My feeling is that attempting to reference a health indicator that does not exist is always going to be a configuration issue and therefore this should be detected at startup and cause the startup to fail with an appropriate message. This will give clear feedback, fast, and allow the problem to be identified and fixed quickly.

If doing that would be a problem for backwards compatibility, my suggestion would be to instead only log an error and provide another configuration option that allows failure on startup, defaulting to false for now, but then defaulting to true in a future release.
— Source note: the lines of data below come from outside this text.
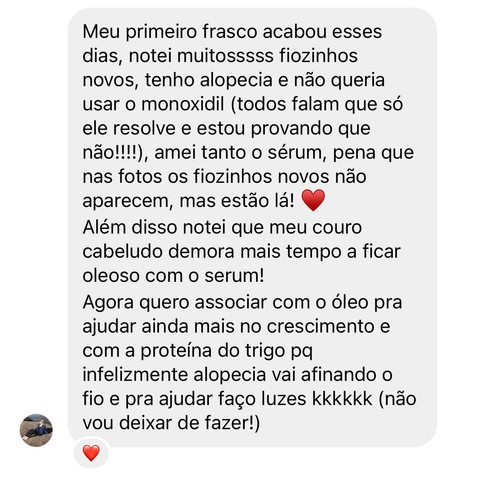500x484 pixels.
Task: Click the red heart reaction below the message
Action: coord(91,453)
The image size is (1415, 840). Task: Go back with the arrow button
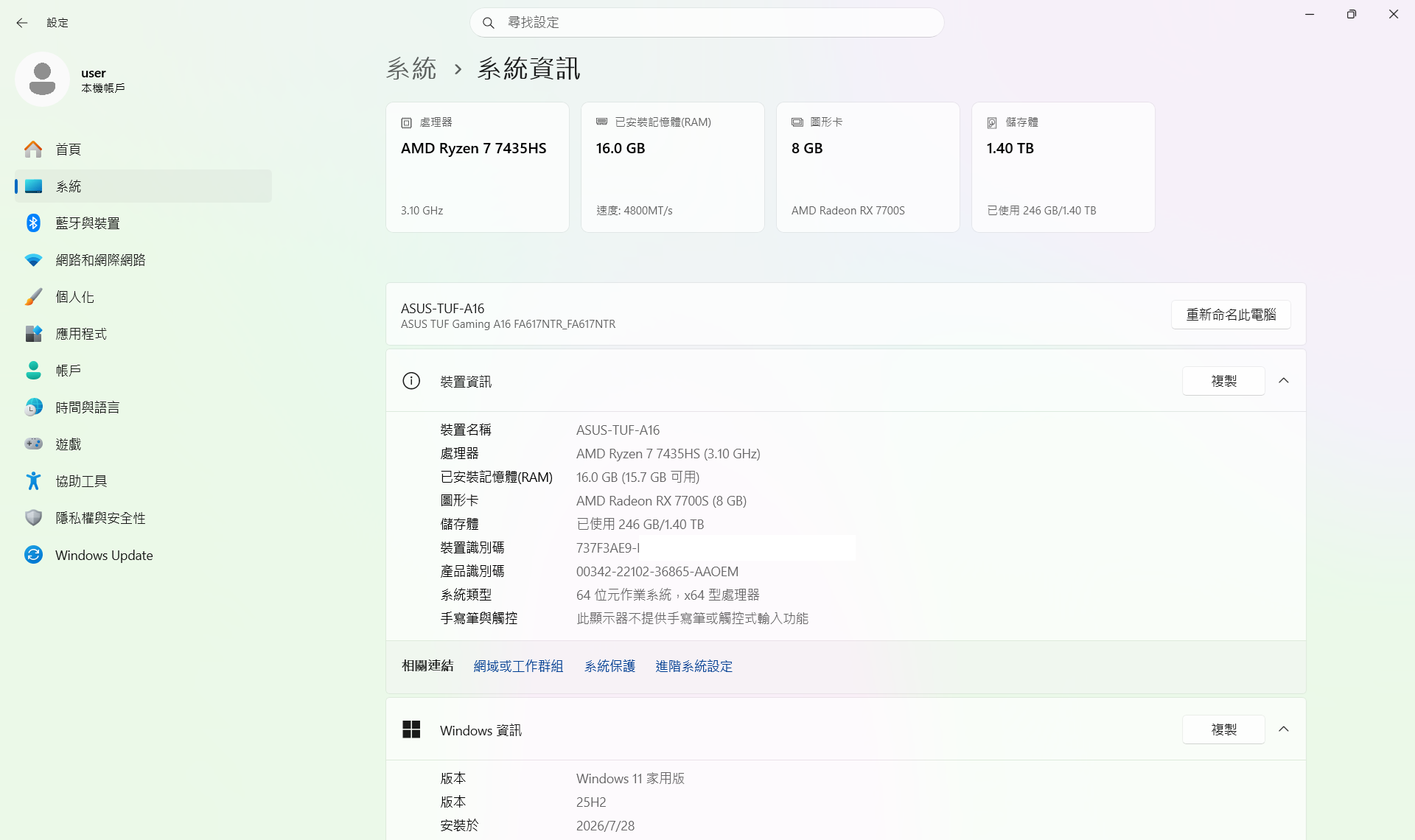coord(21,23)

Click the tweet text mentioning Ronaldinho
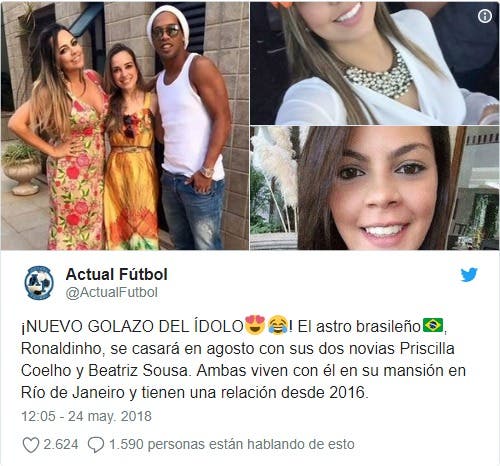[x=243, y=359]
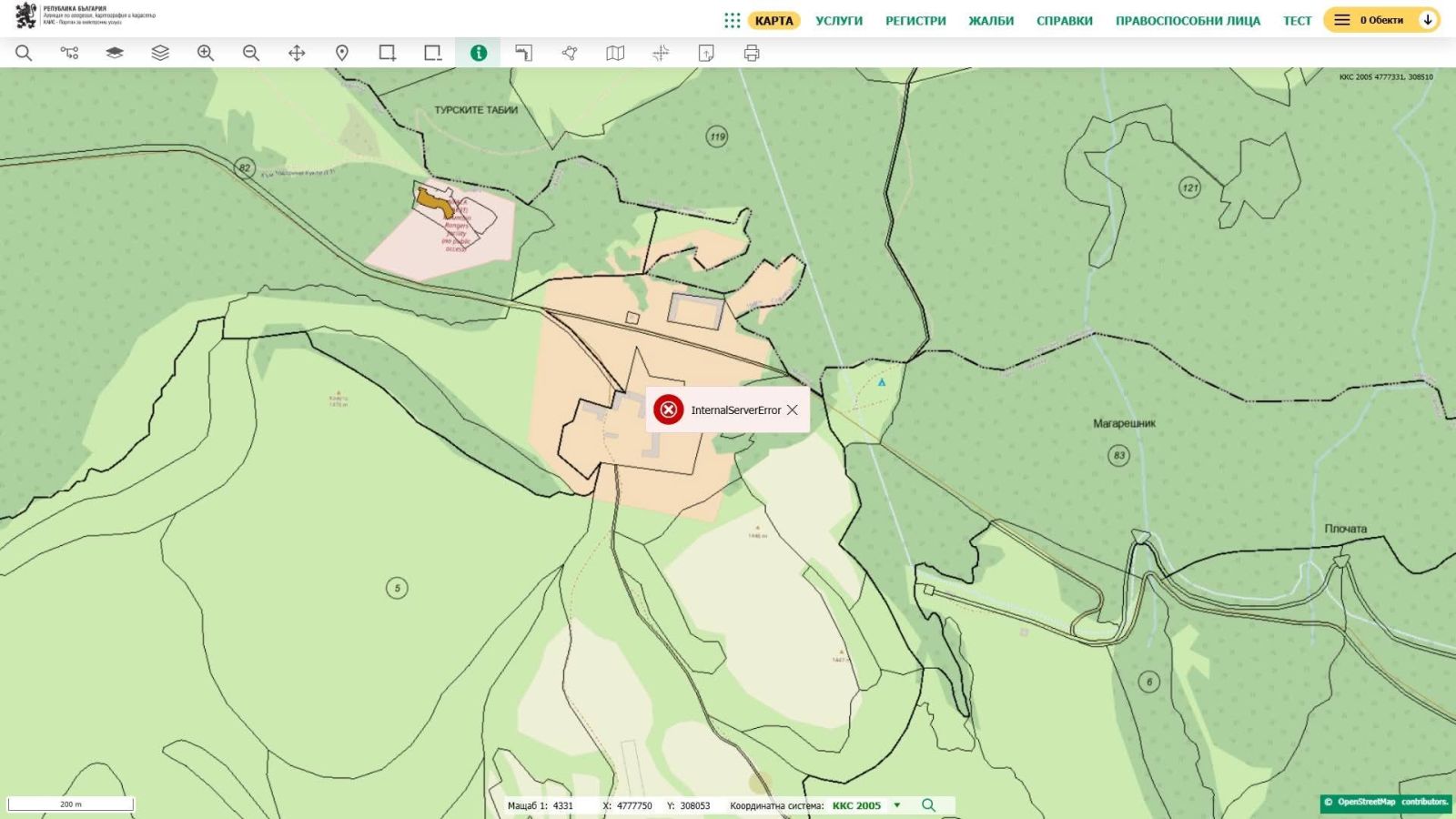This screenshot has width=1456, height=819.
Task: Select the measure distance ruler tool
Action: 524,53
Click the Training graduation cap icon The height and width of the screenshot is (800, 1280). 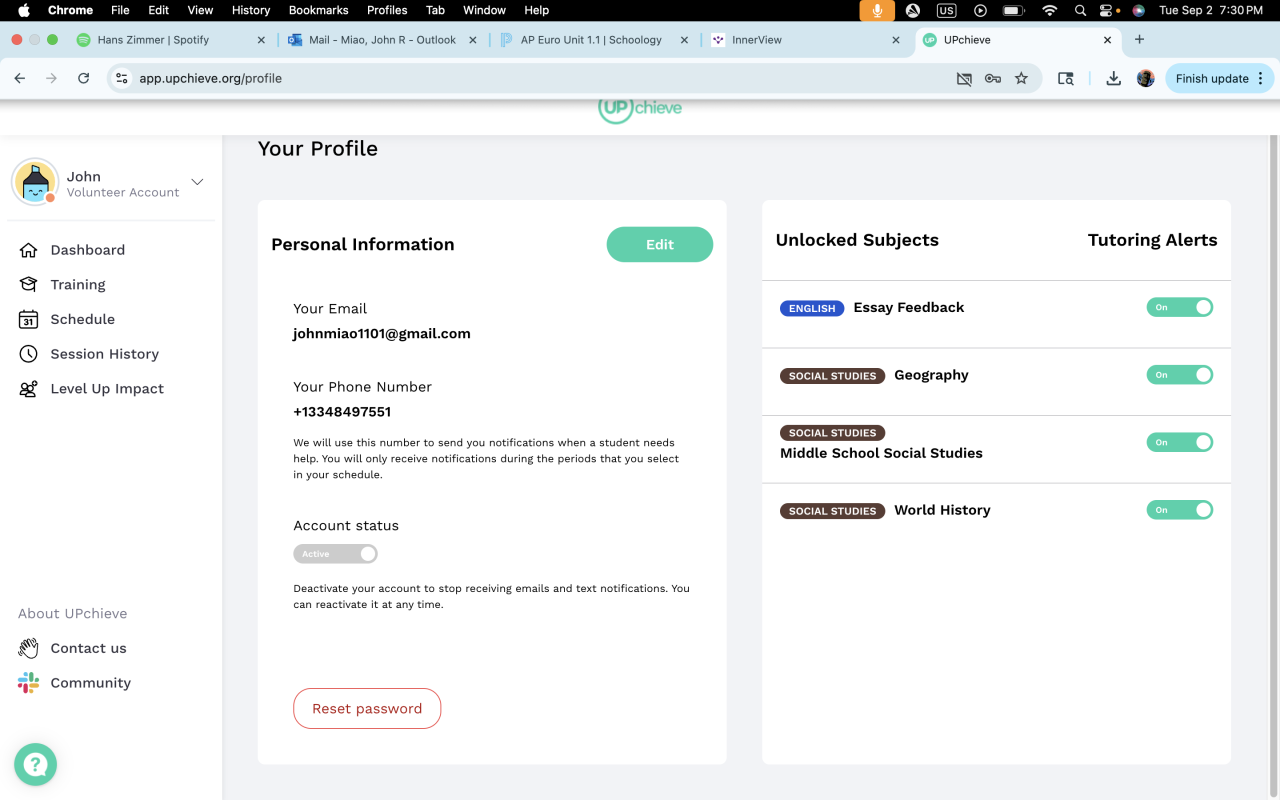click(x=29, y=285)
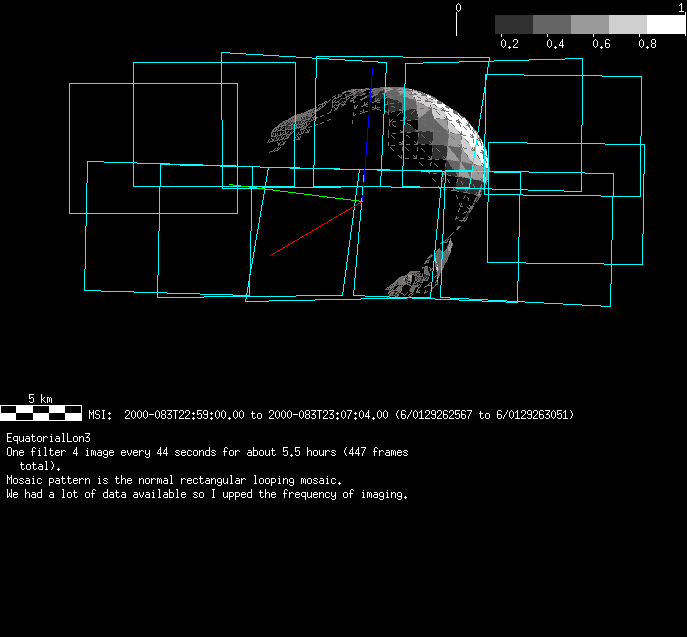Click the 0.2 legend label
Image resolution: width=687 pixels, height=637 pixels.
coord(508,44)
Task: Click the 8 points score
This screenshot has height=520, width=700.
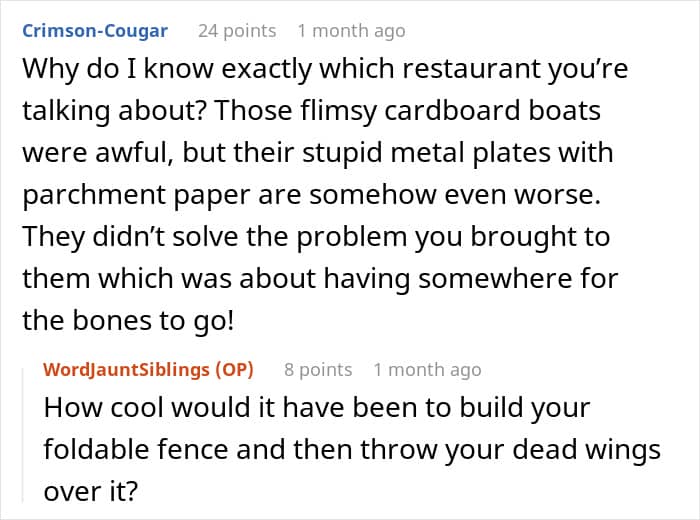Action: [x=318, y=370]
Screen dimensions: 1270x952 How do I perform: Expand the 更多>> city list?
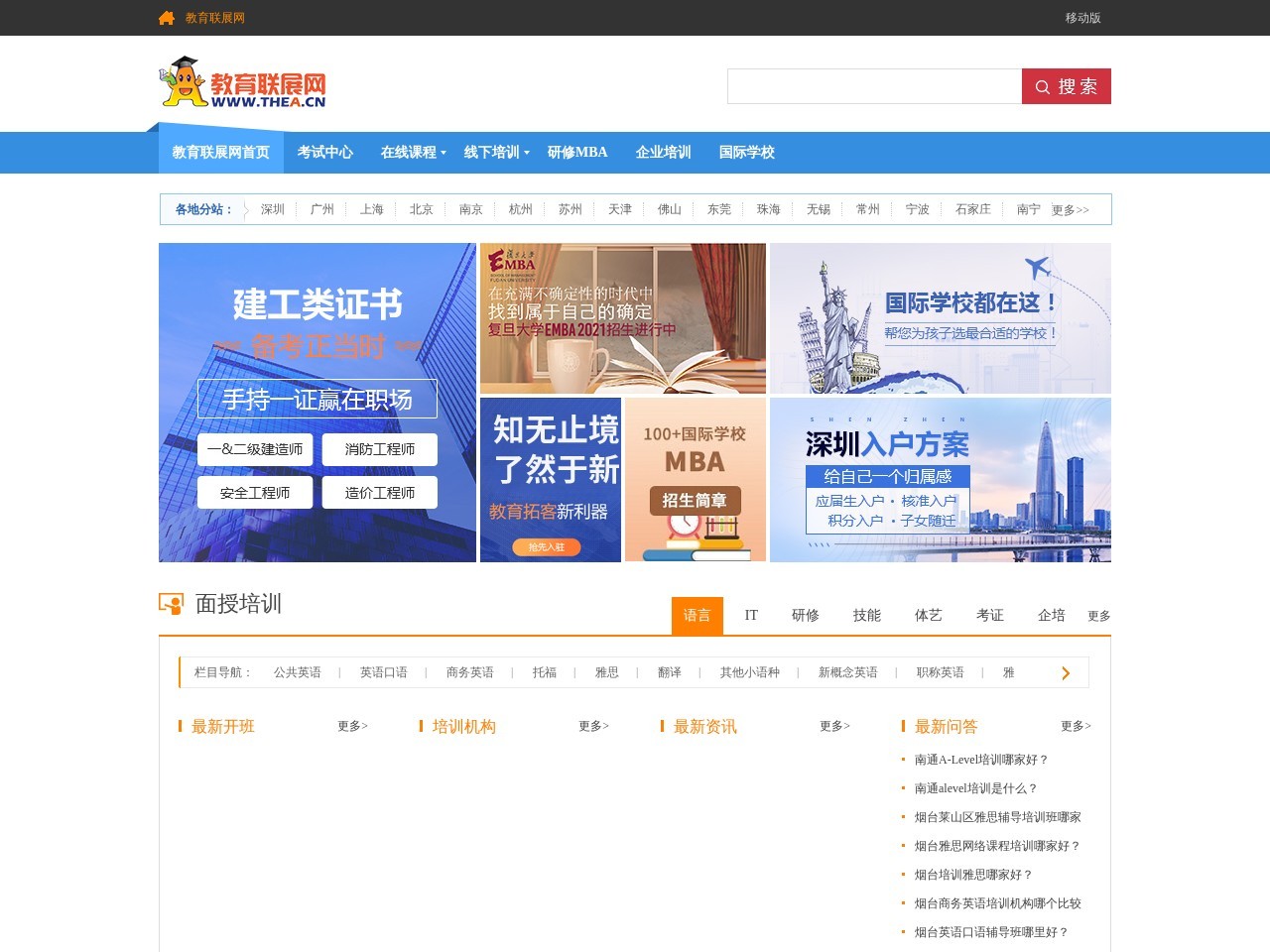pyautogui.click(x=1070, y=209)
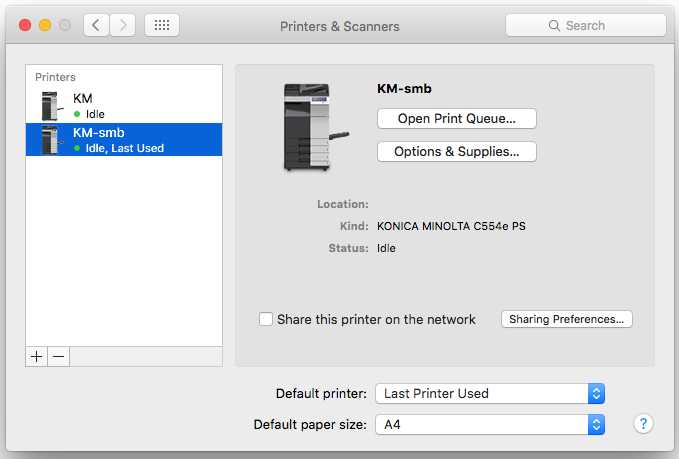The width and height of the screenshot is (679, 459).
Task: Close the Printers & Scanners window
Action: pos(25,25)
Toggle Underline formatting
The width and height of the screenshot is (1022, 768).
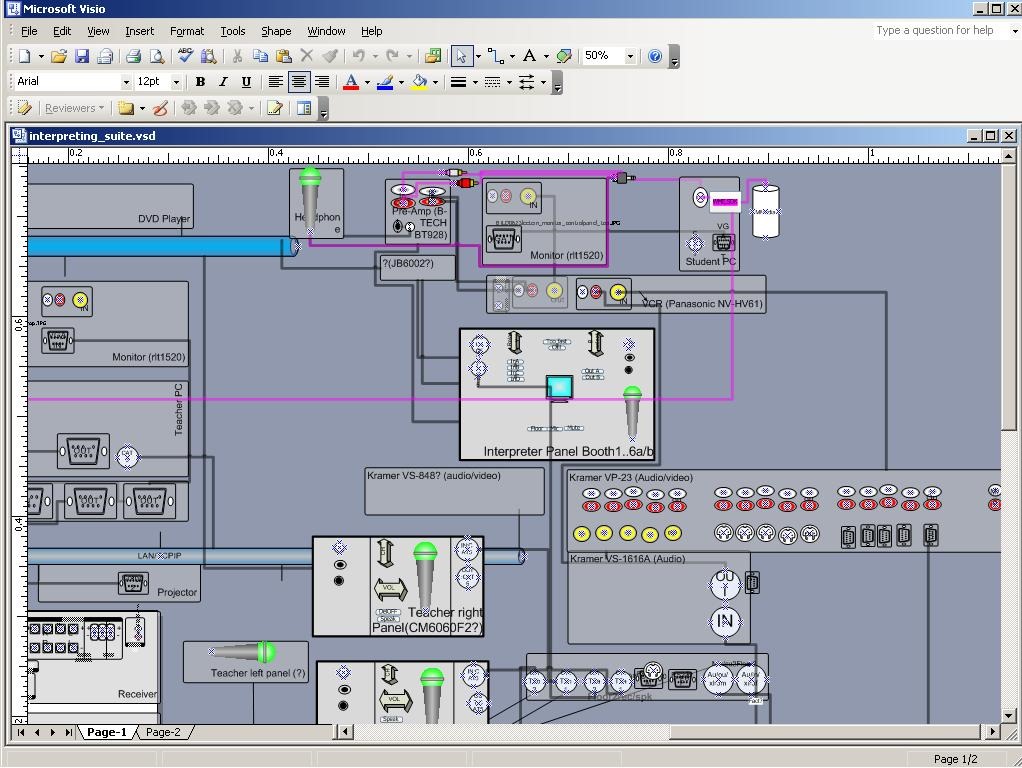coord(246,82)
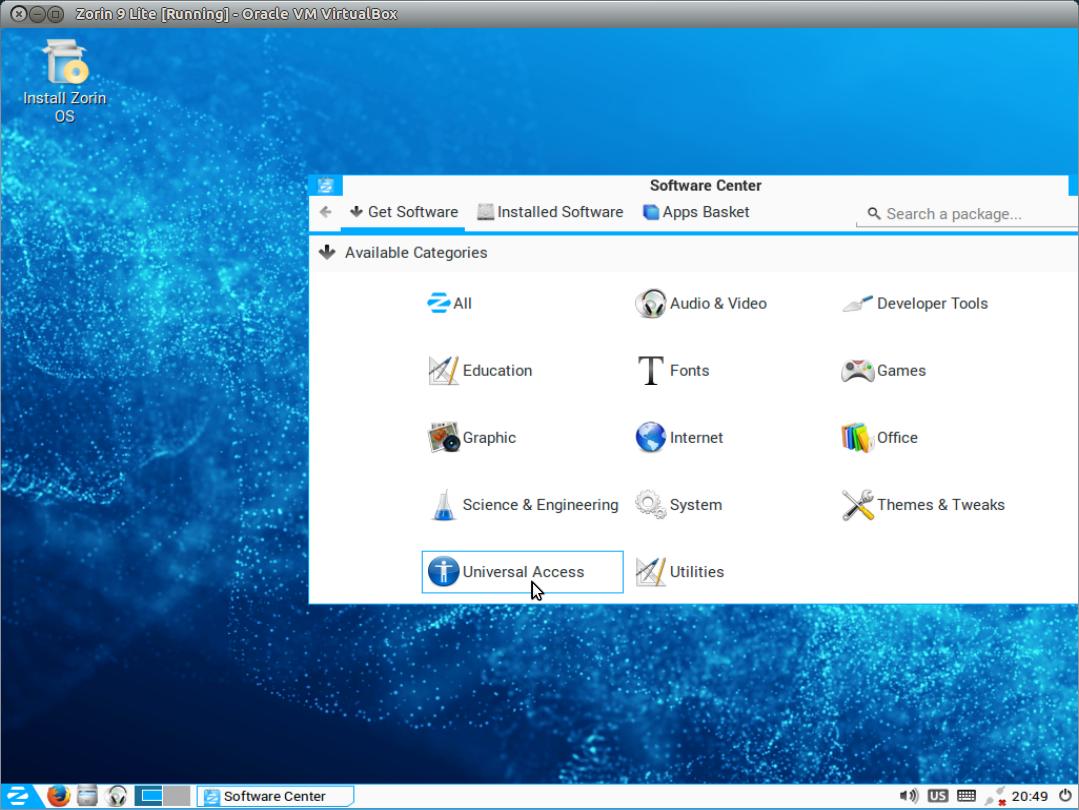Click the back arrow button
Screen dimensions: 1079x810
[325, 212]
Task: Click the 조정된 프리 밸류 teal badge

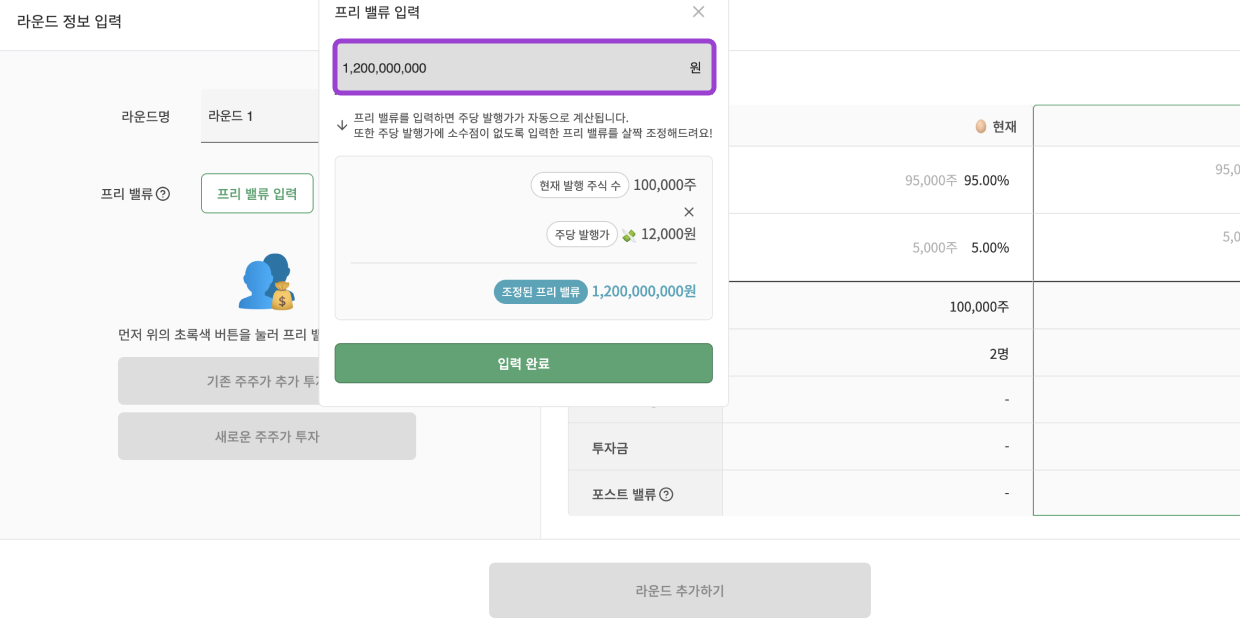Action: pyautogui.click(x=540, y=294)
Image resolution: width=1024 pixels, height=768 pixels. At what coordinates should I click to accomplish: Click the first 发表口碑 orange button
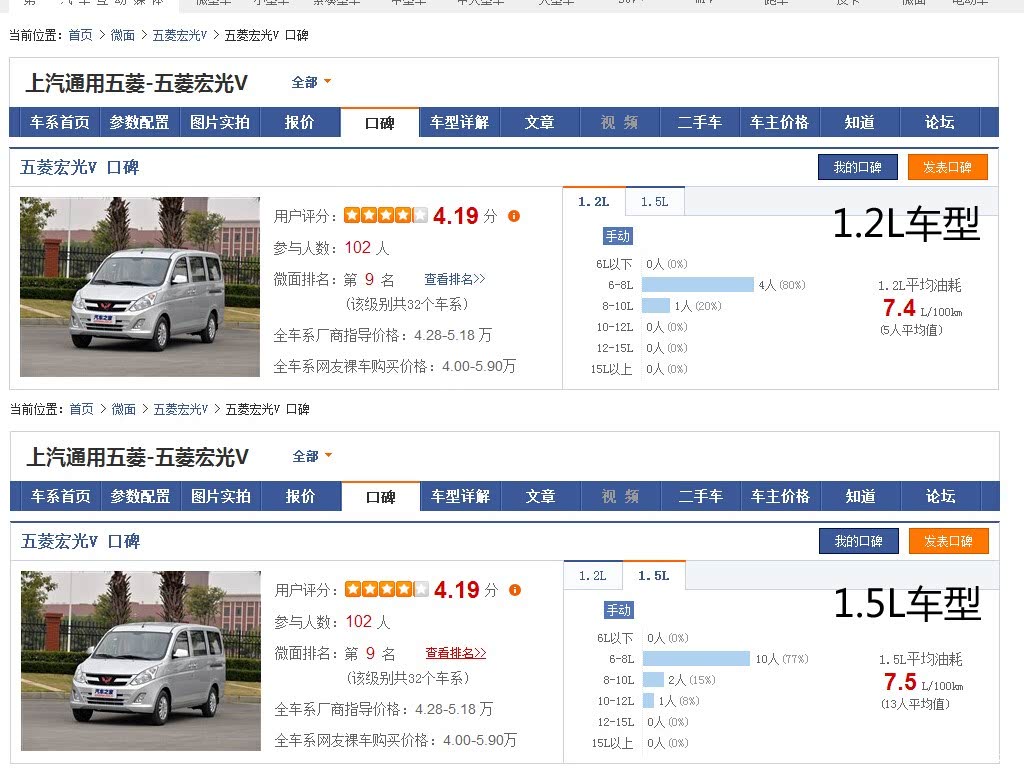pos(948,167)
Here is a minimal application demonstrating the issue: https://github.com/rupert-madden-abbott/spring-boot-missing-health-indicator

The readiness file configures both an existent (ping) and non-existent (foo) health indicator: https://github.com/rupert-madden-abbott/spring-boot-missing-health-indicator/blob/main/src/main/resources/application.yaml#L7

When visiting /actuator/health/readiness, you can see that ping is included and foo is not but no errors are exhibited at the endpoint or in the logs.

Comment From: wilkinsona

Flagging for discussion in a team meeting so that we can decide how to introduce the check. We need to make a decision about this:

If doing that would be a problem for backwards compatibility, my suggestion would be to instead only log an error and provide another configuration option that allows failure on startup, defaulting to false for now, but then defaulting to true in a future release.

The current behaviour almost feels like a usability bug. We could introduce the logging in a maintenance release and then switch to an error in 3.1 with an config option to only log the problem?

Comment From: philwebb

We discussed this today and we're going to do this in 3.1 only. We'll default to failing but have a property to restore the old behavior.